- GIVEN DATA:

────────────────────

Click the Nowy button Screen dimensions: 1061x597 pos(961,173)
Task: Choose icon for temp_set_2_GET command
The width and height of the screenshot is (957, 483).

────────────────────

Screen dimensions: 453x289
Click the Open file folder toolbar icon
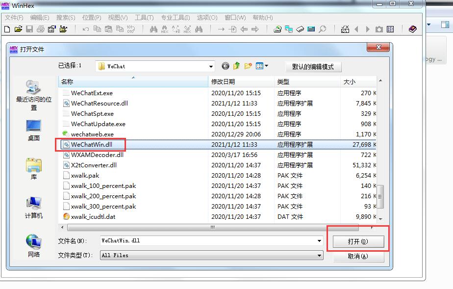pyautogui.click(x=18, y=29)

────────────────────

- WHAT THE TASK REQUIRES: Your task for the entries above: copy exactly the span starting with the line with "Click the Nowy" and going on through the line with "The width and", both lines included, and nothing else.

- EXERCISE RESPONSE:
Click the Nowy button Screen dimensions: 1061x597 pos(961,173)
Task: Choose icon for temp_set_2_GET command
The width and height of the screenshot is (957, 483).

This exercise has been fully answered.